■ Task data
++++++

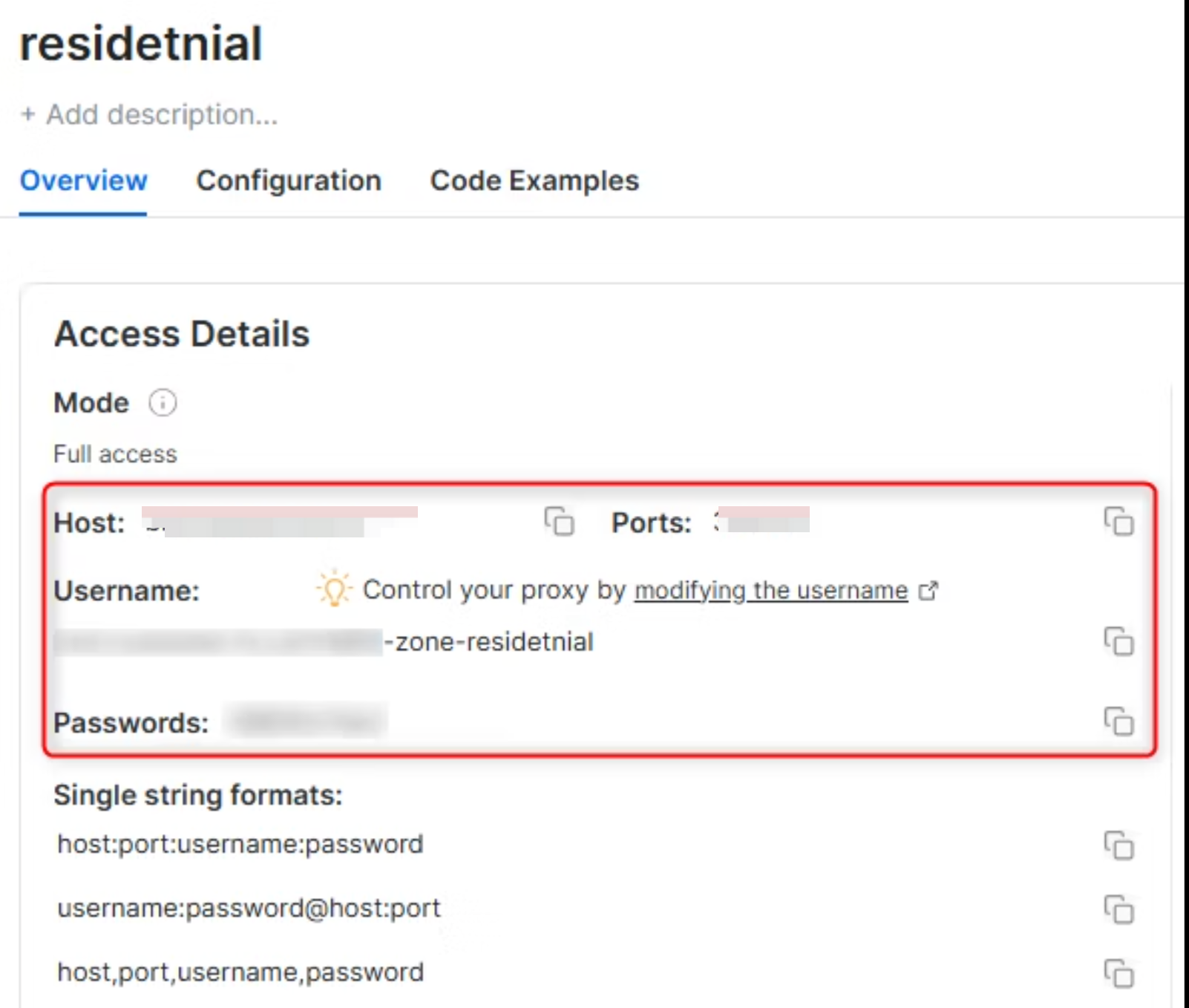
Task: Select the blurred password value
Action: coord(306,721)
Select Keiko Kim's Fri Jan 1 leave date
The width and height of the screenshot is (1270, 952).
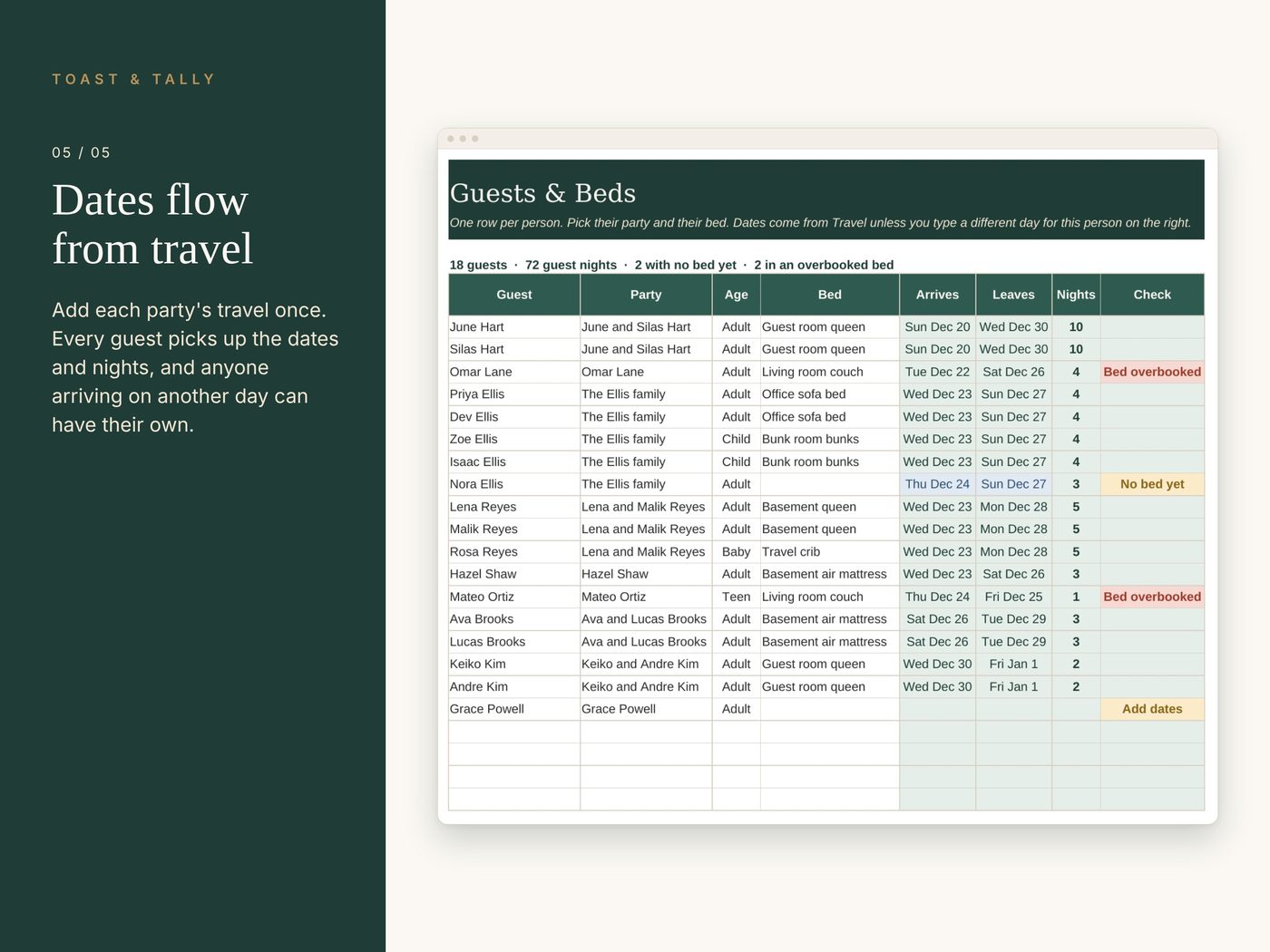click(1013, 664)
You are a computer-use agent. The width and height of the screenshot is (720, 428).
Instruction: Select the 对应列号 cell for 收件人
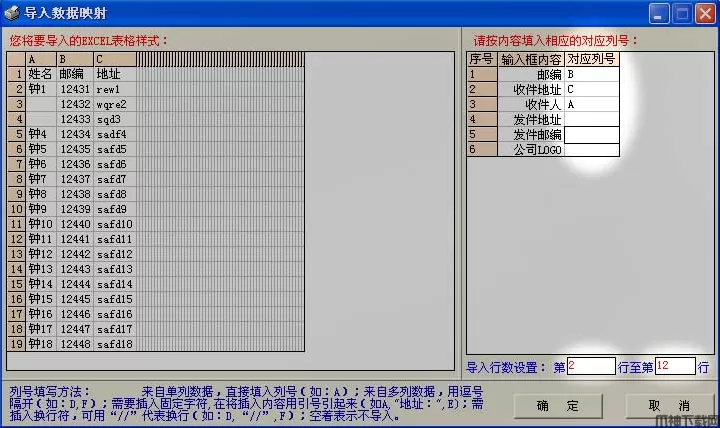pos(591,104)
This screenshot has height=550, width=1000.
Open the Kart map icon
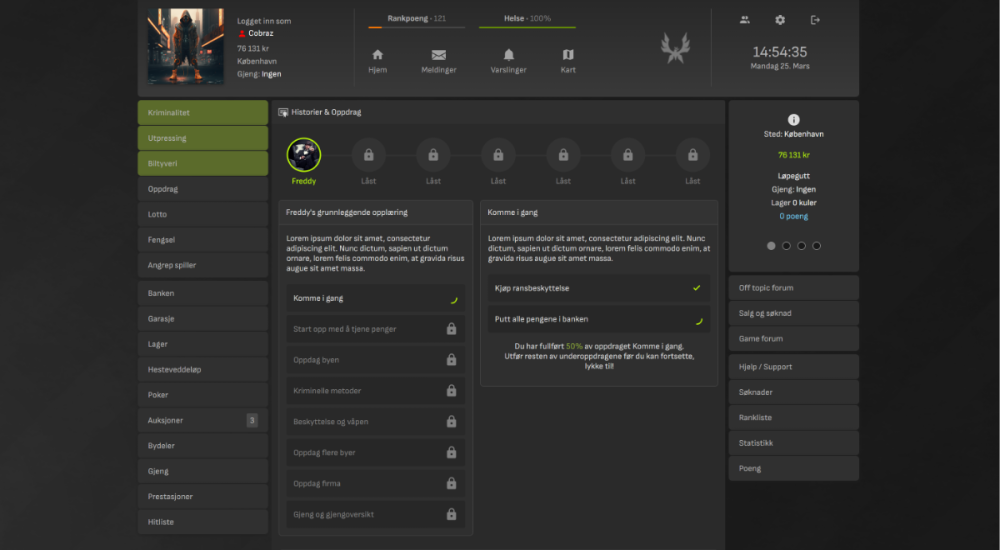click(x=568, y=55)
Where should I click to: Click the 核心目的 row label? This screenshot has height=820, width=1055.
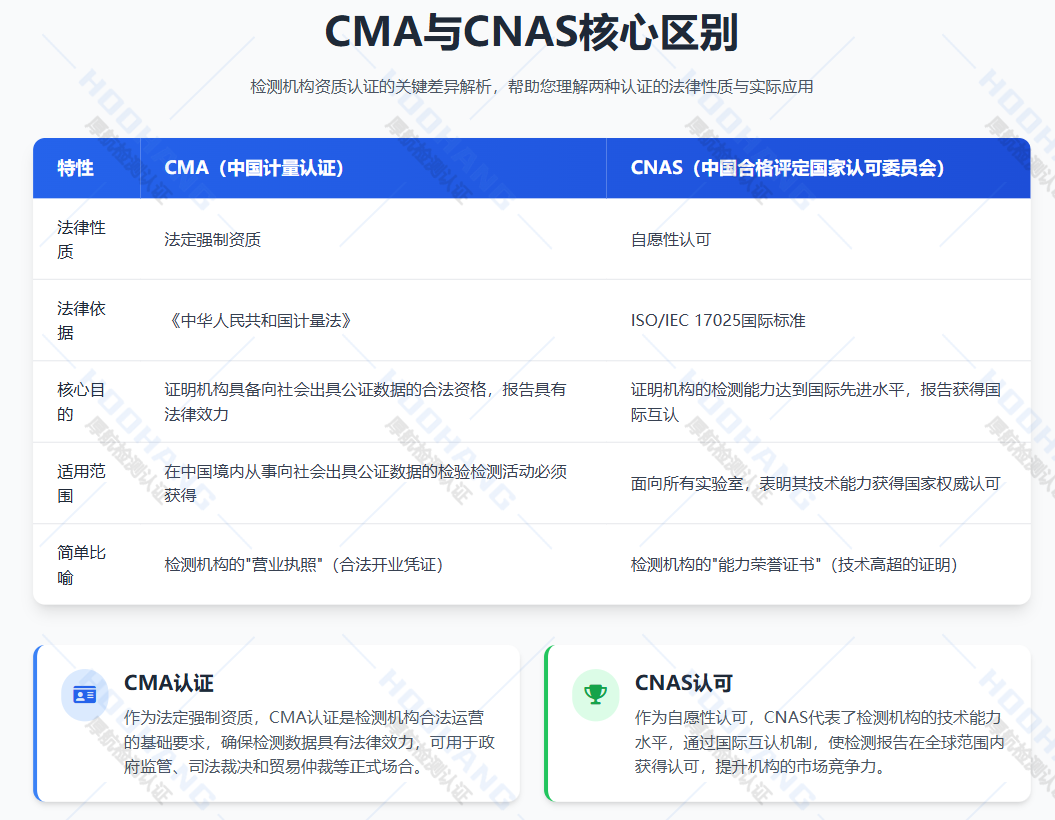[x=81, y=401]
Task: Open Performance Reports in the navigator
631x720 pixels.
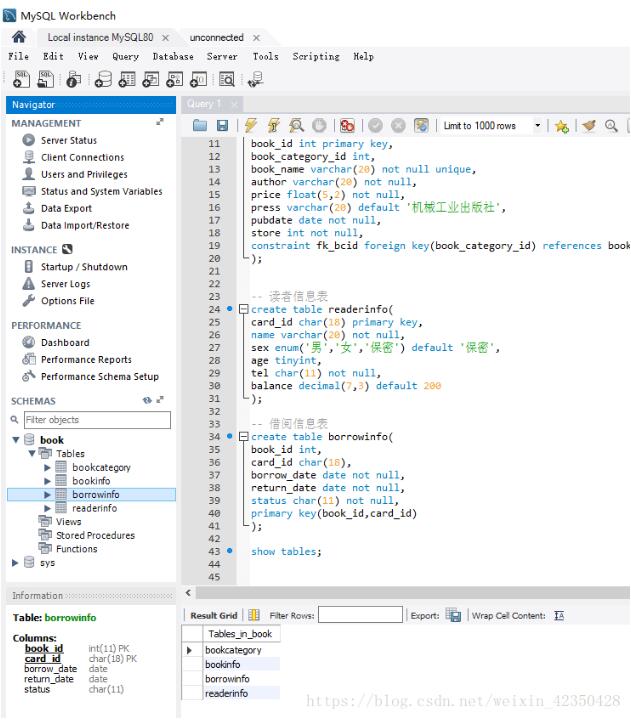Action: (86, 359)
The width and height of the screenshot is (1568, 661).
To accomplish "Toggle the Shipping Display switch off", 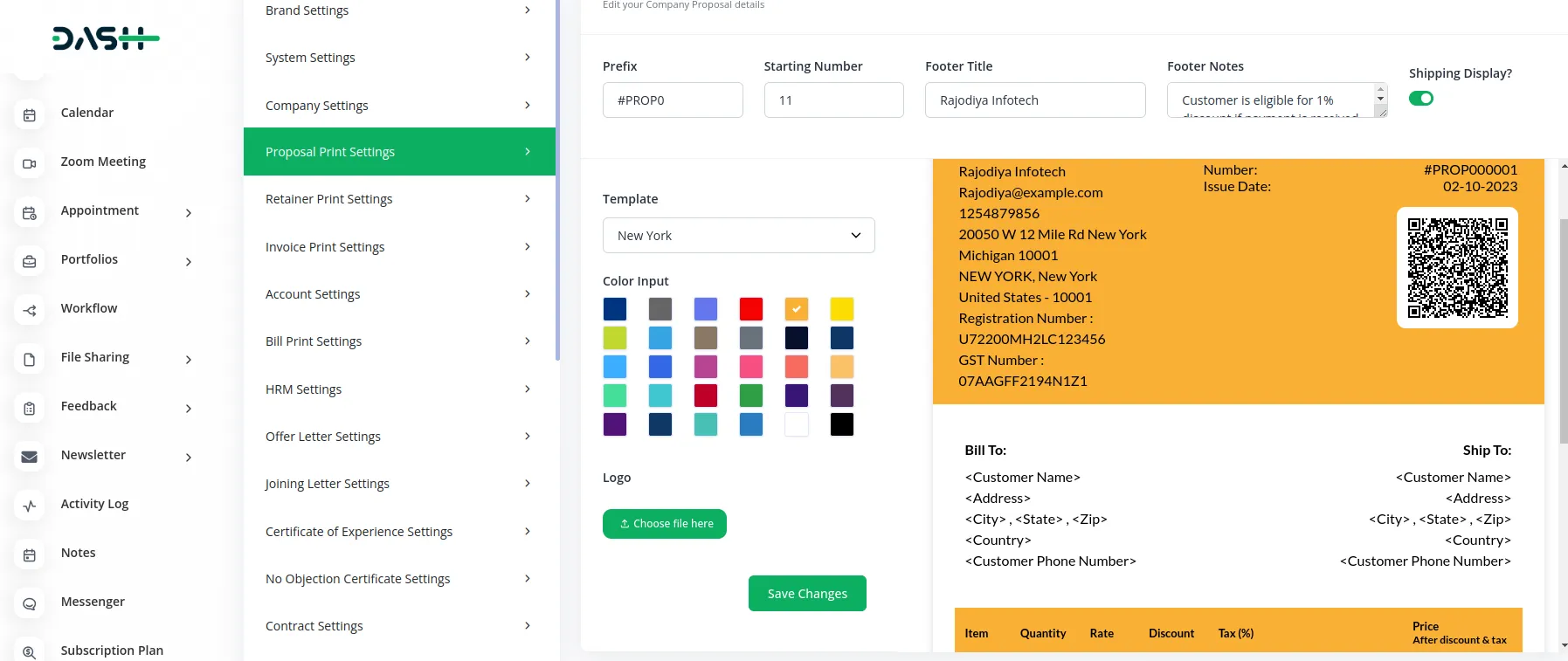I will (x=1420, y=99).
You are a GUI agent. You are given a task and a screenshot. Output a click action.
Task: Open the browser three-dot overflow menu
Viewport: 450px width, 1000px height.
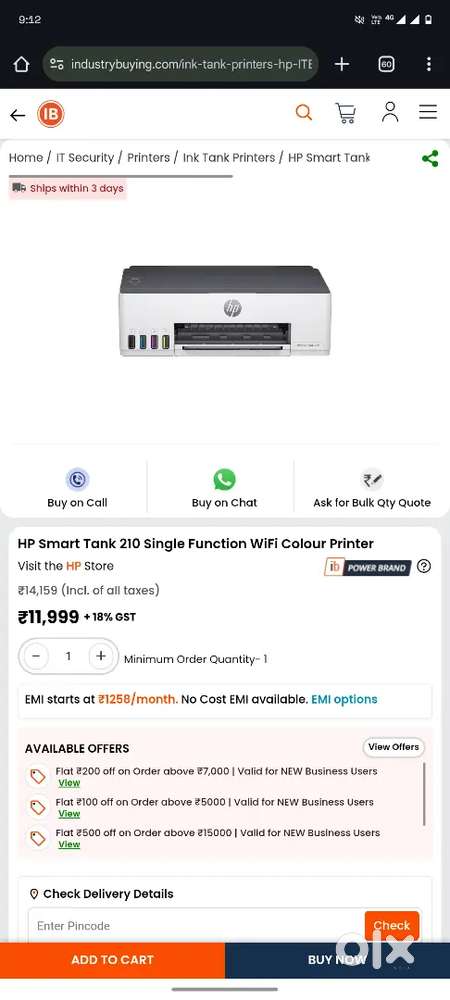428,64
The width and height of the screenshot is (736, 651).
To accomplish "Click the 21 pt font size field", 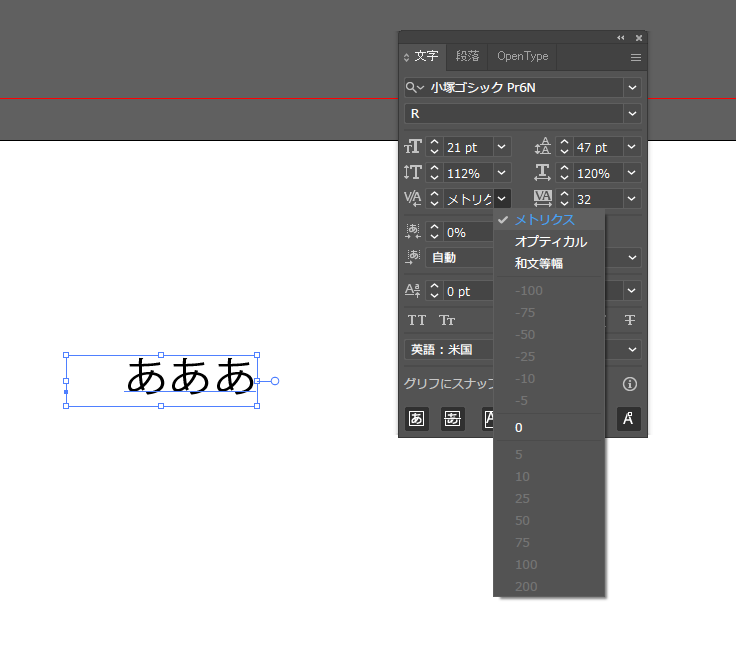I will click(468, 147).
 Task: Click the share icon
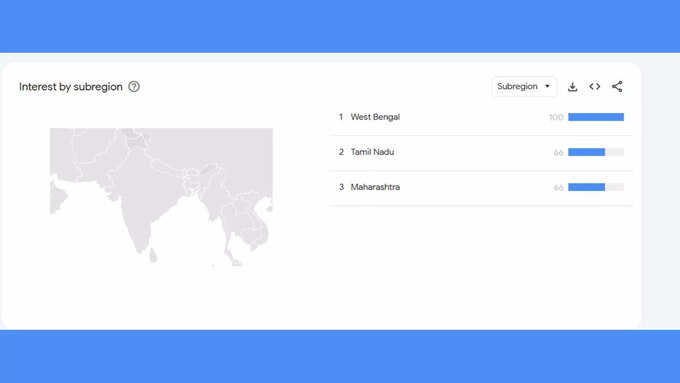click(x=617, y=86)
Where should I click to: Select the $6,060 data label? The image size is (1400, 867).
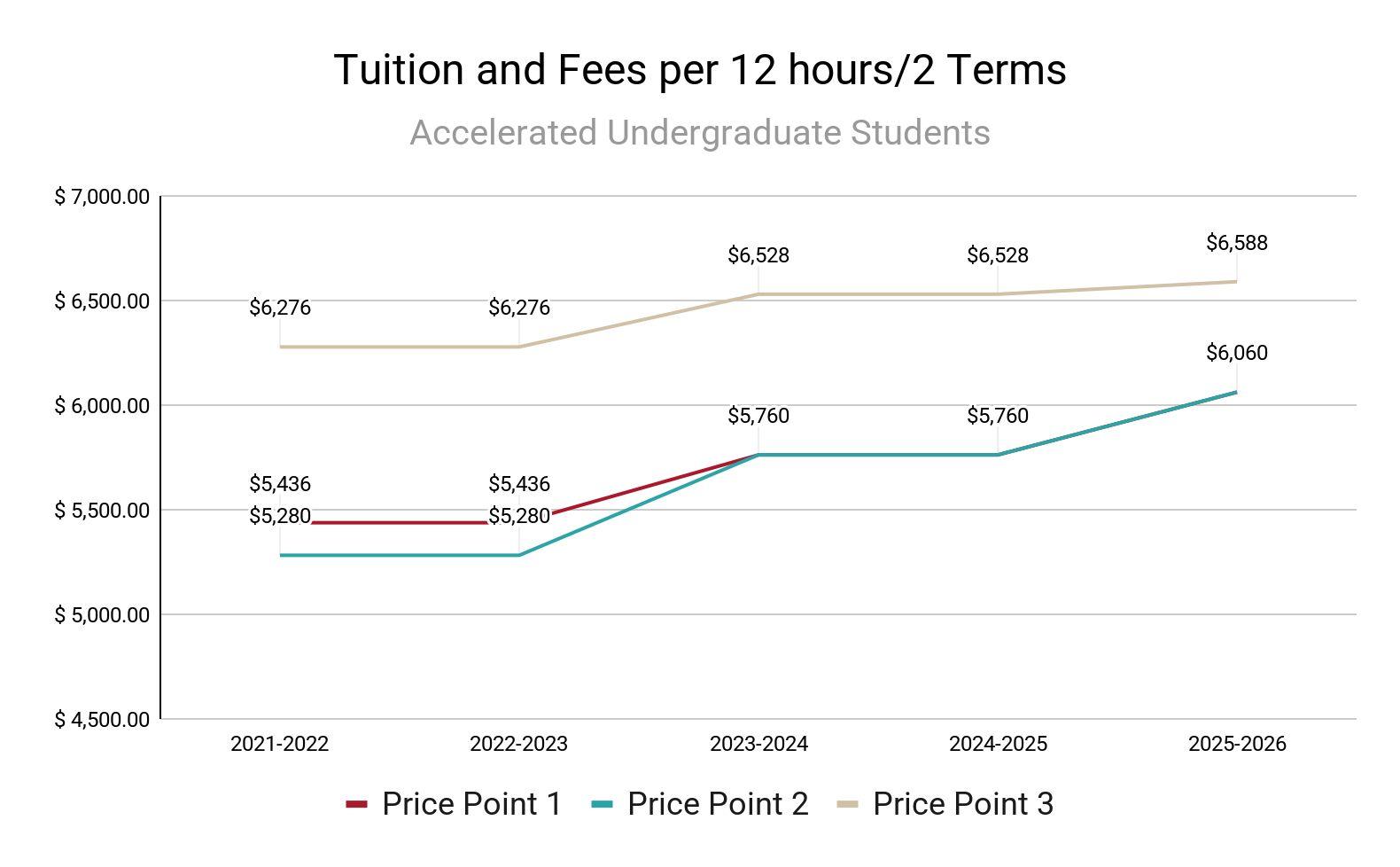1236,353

++++++

In the listing above, show every line with the word "agent".

You are a computer-use agent. The width and height of the screenshot is (720, 428).
You are a GUI agent. You are given a task and a screenshot. Output a click action.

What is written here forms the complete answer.